What ASHG 2025 Revealed About AI and Genomics

ASHG 2025 showed how AI is transforming genomics. But the conference revealed uncomfortable truths about who benefits from precision medicine.

The American Society of Human Genetics held its 2025 annual meeting October 14-18 in Boston. The dominant theme was clear: AI is transforming genomics, but the promise remains unevenly distributed across populations and geographies.

If you work in computational biology or genomics, ASHG revealed both the near-term trajectory and the harder problems ahead.

What Happened at ASHG 2025

The conference brought together thousands of geneticists, genetic counselors, lab directors, and computational biologists for the field’s annual summit. Three themes stood out across the sessions.

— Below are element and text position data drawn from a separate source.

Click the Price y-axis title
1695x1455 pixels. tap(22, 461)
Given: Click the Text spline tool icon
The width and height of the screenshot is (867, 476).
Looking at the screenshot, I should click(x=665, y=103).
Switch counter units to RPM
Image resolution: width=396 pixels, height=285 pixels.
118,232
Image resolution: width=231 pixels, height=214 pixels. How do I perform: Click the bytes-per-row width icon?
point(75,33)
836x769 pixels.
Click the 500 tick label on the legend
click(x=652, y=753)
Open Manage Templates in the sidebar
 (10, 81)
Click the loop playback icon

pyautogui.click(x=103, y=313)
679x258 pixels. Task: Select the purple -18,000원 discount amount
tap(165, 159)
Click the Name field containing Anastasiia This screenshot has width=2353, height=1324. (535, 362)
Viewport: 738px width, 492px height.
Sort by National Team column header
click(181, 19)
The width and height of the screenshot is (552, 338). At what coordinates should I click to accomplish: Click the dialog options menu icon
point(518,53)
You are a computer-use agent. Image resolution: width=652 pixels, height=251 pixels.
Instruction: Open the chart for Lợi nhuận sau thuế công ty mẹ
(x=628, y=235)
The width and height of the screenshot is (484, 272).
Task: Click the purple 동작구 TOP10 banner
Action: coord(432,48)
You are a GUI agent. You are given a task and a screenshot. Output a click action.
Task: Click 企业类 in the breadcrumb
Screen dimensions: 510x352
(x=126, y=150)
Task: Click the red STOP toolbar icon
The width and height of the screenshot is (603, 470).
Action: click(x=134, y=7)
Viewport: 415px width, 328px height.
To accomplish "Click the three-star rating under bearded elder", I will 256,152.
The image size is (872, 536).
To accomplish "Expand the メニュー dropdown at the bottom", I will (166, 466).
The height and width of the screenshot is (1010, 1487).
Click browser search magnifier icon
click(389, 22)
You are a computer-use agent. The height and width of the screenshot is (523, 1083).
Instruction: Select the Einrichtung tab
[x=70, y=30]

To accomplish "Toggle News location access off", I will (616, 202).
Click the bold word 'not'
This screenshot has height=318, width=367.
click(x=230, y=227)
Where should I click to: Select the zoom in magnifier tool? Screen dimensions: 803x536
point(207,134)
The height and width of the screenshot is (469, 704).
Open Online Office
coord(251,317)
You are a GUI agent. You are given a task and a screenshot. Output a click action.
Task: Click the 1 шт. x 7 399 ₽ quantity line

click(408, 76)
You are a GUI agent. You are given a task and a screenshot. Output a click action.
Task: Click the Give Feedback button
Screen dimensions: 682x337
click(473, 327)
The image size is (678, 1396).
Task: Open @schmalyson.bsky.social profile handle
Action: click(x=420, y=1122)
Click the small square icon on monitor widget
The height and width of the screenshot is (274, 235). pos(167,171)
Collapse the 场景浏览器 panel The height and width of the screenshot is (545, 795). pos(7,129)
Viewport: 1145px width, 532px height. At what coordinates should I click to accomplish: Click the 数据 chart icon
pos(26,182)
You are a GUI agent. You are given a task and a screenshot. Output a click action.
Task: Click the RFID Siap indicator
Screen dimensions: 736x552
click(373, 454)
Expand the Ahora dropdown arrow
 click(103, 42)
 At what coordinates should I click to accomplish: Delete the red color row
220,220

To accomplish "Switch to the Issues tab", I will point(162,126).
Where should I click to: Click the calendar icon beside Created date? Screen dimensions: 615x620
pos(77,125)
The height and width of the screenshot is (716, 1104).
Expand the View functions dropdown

AI is moving from research to production. The Distinguished Speakers Symposium on “AI-Powered Genomics” showed machine learning accelerating disease discovery and personalizing treatment. But the hard question surfaced repeatedly: how do you validate models across populations different from your training data? The field increasingly recognizes that algorithms trained on European ancestry samples often fail on other populations.

Rare disease diagnosis just got faster. Sessions showcased how long-read sequencing and multi-omics are cutting diagnosis time for rare genetic disorders. Long-read technology (think Oxford Nanopore, PacBio) enables detection of complex variants that short-read sequencing misses. If you work on rare disease genomics, these workflows are production tools now, not research pilots.

Population genetics is driving precision medicine. The Presidential Symposium highlighted how DNA from Neanderthals and Denisovans shapes modern disease risk. The implication: accurate disease prediction requires understanding human genetic diversity, not just individual variants. This reshapes how you think about reference genomes and variant interpretation.

What This Means for You

If you’re a PhD student or postdoc in computational biology, the ASHG conference message is clear: AI literacy is no longer optional. You don’t need to be a machine learning researcher, but you need to understand model validation, bias detection, and generalization across populations. The field is asking harder questions about whether your carefully tuned algorithm actually works when applied to data it wasn’t trained on.

If you work in clinical genomics or rare disease diagnosis, the acceleration in long-read and multi-omics workflows means your sequencing pipelines and annotation workflows need to handle greater data complexity. The tools are more powerful. The expectations are higher.

If you’re interested in precision medicine, the unspoken subtext at ASHG was unavoidable: most genomic databases represent European ancestry individuals. The field knows this is a problem. Funding is flowing toward population-specific studies. But if you’re developing tools, algorithms, or diagnostic pipelines, you need to think early about generalization and validation across ancestry groups. This isn’t just an equity issue. It’s a technical issue that will affect your product.

The biosecurity policy forum also signaled that computational biologists should expect increased scrutiny and guidelines around how genomic tools are built and deployed. If you’re publishing genomic analysis code or building open-source bioinformatics tools, understanding the emerging biosecurity landscape will matter.

The Takeaway

ASHG 2025 laid out the next 18 months of genomics research. If you’re developing bioinformatics tools, consider where you stand on three fronts: Are you handling long-read data? Are you validating across diverse populations? Do you have a plan for AI integration or deployment?

Complete Genomics and SOPHiA GENETICS announced in November a partnership bringing AI-powered sequencing to production oncology testing. This is ASHG’s vision becoming commercial reality.